- Gegeven opdracht: Schrijf de regels van het materiaal vanaf de regel met "Viewport: 420px width, 297px height." tot en met de regel met "tap(537, 406)" opnieuw uit en wissel daarbij "checkmark" in voor "tick". Laat al het andere ongewijzigd.

- Rijen uit een dataset:
++++++++++

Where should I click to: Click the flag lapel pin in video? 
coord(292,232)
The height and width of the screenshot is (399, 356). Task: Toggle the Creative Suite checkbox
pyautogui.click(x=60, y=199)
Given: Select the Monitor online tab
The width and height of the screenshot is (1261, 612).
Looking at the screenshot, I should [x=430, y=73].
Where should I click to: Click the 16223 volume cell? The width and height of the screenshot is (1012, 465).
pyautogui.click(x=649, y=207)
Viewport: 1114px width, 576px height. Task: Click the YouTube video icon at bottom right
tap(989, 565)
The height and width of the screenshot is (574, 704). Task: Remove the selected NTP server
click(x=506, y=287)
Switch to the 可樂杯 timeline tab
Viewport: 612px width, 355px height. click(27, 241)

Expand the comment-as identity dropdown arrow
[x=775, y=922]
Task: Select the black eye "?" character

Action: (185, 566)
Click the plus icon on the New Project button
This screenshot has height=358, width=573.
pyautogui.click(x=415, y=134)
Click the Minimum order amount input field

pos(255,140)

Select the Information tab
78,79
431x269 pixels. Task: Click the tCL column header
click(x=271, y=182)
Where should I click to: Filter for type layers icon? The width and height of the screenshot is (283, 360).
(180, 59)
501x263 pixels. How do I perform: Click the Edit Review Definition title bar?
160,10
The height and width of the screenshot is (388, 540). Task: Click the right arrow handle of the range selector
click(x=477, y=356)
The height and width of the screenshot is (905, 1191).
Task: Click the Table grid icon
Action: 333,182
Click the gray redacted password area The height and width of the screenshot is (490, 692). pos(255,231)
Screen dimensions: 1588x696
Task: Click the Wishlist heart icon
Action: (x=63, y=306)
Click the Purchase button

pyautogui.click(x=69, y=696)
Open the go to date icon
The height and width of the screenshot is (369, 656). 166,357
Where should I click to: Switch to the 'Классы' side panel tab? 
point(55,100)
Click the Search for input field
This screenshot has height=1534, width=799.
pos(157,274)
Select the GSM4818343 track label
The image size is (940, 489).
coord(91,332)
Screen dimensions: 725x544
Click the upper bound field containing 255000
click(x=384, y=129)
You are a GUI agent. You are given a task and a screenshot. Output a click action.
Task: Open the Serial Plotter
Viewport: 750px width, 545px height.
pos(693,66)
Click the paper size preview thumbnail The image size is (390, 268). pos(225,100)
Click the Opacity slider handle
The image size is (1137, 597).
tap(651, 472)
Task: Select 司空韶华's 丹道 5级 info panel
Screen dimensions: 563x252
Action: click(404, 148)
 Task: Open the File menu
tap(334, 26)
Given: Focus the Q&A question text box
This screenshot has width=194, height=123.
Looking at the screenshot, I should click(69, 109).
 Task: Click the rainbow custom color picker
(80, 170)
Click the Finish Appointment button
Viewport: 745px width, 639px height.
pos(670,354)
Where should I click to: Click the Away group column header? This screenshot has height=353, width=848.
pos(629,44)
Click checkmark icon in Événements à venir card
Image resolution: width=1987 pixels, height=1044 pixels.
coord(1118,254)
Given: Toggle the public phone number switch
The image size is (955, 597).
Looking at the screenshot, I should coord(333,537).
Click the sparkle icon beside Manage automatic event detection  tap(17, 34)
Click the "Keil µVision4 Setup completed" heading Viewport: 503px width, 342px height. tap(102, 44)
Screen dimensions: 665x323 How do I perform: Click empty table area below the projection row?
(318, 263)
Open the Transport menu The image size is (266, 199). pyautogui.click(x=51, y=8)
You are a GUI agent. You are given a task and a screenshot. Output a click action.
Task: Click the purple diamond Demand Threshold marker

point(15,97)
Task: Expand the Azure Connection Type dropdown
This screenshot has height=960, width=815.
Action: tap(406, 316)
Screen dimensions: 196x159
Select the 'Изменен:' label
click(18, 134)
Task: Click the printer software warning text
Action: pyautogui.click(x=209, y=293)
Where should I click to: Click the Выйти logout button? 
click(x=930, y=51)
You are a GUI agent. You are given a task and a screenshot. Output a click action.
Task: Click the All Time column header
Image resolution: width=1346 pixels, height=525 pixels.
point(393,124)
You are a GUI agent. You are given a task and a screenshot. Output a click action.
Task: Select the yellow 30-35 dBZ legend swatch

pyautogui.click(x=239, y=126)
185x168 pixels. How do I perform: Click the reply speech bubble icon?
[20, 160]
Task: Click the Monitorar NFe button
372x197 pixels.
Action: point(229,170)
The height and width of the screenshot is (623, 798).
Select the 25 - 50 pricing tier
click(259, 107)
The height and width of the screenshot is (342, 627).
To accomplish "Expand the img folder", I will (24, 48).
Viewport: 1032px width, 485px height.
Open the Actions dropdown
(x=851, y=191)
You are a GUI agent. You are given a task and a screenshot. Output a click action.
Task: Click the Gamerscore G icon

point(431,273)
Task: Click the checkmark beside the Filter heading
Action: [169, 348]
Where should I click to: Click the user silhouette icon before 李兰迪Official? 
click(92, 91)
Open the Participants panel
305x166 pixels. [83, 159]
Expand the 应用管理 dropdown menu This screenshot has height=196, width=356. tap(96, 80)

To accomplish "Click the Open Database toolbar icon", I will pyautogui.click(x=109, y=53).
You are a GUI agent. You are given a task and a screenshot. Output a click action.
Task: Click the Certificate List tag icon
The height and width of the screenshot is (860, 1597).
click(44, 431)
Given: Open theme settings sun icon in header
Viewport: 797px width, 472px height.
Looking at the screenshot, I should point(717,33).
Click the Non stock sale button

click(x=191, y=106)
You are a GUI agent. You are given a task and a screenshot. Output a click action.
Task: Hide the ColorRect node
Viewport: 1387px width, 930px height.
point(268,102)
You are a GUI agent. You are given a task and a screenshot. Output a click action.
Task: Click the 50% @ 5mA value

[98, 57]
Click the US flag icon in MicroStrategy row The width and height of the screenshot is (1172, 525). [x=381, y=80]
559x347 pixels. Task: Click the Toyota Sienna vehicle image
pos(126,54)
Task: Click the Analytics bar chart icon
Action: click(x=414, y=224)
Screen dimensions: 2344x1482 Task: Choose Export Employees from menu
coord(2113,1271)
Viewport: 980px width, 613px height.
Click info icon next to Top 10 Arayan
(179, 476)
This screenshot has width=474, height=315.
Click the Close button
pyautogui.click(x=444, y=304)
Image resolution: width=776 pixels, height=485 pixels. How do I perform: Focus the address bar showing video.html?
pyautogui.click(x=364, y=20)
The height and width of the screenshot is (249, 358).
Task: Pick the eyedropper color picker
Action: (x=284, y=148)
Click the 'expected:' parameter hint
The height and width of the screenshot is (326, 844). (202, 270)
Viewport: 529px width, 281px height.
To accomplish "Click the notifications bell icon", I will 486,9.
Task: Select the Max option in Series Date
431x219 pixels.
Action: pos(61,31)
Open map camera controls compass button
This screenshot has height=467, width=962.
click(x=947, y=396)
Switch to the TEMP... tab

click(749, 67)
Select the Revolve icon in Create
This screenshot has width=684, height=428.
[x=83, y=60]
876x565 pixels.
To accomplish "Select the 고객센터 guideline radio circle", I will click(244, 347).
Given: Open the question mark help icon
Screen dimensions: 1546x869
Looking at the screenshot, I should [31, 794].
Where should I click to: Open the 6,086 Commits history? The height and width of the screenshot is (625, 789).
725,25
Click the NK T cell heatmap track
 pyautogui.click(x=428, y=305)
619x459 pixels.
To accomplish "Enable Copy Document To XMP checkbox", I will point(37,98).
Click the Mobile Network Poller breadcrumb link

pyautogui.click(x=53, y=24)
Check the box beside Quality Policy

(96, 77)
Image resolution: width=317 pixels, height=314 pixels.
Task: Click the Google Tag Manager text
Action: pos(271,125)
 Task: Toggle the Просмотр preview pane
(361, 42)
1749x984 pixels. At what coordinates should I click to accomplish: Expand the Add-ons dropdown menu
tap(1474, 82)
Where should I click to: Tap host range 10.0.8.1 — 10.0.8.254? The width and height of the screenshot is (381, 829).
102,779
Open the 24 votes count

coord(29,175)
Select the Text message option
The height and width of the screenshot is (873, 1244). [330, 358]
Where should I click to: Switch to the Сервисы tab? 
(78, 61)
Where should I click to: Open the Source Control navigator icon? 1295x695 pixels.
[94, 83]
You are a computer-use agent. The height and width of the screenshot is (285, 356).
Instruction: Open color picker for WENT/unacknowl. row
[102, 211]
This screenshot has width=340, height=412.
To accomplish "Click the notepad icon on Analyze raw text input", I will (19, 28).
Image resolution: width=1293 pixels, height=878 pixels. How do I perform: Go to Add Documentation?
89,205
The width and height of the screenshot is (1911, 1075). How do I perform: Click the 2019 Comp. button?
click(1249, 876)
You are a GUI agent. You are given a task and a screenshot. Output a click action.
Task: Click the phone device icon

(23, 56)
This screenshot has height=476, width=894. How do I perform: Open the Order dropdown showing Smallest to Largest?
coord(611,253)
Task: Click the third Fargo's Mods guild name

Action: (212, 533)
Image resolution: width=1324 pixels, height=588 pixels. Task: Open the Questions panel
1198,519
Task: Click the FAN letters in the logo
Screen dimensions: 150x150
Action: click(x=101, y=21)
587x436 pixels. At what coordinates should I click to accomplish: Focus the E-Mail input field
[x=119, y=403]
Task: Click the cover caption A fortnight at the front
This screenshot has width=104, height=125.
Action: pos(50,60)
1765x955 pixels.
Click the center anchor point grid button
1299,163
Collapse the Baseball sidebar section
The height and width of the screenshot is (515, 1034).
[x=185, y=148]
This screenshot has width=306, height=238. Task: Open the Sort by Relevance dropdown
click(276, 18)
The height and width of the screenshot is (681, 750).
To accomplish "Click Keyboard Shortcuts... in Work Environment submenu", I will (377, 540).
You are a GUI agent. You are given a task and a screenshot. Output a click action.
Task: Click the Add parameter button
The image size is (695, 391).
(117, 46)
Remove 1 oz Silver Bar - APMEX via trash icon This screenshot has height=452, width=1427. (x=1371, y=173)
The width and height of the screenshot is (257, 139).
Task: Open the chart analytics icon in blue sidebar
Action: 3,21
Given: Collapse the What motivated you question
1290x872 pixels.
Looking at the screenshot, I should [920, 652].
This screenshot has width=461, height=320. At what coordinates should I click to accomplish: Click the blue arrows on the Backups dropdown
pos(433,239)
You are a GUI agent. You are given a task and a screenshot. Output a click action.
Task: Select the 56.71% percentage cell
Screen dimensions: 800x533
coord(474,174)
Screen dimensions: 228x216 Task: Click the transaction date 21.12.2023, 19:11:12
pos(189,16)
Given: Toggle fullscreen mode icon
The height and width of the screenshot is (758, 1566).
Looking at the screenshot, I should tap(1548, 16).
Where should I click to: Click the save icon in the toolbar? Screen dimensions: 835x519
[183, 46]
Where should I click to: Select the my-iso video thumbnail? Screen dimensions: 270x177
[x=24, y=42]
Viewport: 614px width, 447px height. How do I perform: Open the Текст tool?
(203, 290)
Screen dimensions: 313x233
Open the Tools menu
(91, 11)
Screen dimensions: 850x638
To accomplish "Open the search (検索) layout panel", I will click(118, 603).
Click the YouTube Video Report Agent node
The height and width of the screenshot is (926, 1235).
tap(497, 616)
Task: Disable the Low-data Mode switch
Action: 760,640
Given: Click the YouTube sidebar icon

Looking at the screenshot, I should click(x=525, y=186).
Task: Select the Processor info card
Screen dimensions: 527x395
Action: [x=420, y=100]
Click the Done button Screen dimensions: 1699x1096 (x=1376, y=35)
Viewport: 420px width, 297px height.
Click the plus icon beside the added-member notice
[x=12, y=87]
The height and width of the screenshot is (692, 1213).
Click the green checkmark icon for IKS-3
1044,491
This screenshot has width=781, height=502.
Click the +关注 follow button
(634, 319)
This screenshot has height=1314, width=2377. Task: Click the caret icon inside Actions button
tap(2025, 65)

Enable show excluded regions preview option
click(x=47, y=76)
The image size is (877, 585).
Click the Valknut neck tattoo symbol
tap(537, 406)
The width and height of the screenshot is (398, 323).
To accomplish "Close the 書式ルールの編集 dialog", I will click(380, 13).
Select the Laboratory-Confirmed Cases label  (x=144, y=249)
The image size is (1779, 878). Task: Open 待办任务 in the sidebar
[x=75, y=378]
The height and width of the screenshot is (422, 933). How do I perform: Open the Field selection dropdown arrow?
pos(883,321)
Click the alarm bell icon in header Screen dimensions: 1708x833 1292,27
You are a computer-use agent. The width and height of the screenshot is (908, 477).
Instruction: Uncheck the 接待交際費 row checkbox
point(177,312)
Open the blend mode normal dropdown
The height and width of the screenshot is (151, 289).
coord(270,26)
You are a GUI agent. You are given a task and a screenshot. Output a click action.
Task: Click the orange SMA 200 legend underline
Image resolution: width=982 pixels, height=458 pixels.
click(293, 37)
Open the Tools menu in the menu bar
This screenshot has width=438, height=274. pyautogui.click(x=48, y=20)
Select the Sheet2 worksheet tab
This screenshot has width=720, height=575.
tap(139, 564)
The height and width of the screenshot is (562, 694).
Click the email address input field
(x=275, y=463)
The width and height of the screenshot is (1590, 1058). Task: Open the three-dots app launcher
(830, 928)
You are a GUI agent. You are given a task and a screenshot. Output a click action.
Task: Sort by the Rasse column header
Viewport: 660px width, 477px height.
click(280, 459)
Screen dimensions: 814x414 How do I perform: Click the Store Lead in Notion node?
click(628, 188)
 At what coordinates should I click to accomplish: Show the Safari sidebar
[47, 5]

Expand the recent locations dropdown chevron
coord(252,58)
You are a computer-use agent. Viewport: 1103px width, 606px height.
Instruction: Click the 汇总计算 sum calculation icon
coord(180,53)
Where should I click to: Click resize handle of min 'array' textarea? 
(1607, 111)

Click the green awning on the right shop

++++++++++

- Antwoord op oefening:
Viewport: 420px width, 297px height.
Click the plus icon beside the added-member notice
[x=12, y=87]
The height and width of the screenshot is (692, 1213).
Click the green tick icon for IKS-3
1044,491
This screenshot has width=781, height=502.
Click the +关注 follow button
(634, 319)
This screenshot has height=1314, width=2377. Task: Click the caret icon inside Actions button
tap(2025, 65)

Enable show excluded regions preview option
click(x=47, y=76)
The image size is (877, 585).
Click the Valknut neck tattoo symbol
tap(537, 406)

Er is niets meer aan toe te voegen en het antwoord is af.